Stored dataset items

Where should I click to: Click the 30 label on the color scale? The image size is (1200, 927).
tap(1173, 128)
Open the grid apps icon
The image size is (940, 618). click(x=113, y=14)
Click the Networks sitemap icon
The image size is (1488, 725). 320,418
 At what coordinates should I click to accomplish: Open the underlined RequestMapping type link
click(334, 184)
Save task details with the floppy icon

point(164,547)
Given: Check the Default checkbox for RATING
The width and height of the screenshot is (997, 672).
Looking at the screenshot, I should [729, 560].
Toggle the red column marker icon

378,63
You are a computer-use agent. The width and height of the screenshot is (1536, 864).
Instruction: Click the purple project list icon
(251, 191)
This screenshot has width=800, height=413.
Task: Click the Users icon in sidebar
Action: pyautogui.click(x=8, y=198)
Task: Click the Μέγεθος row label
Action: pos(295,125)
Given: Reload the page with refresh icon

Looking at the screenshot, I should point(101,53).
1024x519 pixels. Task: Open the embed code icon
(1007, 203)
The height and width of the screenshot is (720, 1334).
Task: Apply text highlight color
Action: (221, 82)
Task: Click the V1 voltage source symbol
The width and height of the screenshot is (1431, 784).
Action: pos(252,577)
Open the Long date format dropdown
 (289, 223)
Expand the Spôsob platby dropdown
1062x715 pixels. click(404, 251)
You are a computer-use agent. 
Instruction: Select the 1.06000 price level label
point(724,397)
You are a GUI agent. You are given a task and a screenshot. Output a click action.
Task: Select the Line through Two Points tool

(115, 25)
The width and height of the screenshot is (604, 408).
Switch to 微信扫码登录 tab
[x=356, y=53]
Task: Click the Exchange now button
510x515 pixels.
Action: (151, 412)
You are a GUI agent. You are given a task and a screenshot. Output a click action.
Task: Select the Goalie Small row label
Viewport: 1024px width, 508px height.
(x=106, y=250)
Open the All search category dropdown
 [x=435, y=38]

Task statement | Tally the lines of the records holding the word "agent", then give only the resulting number.

Result for this exercise | 4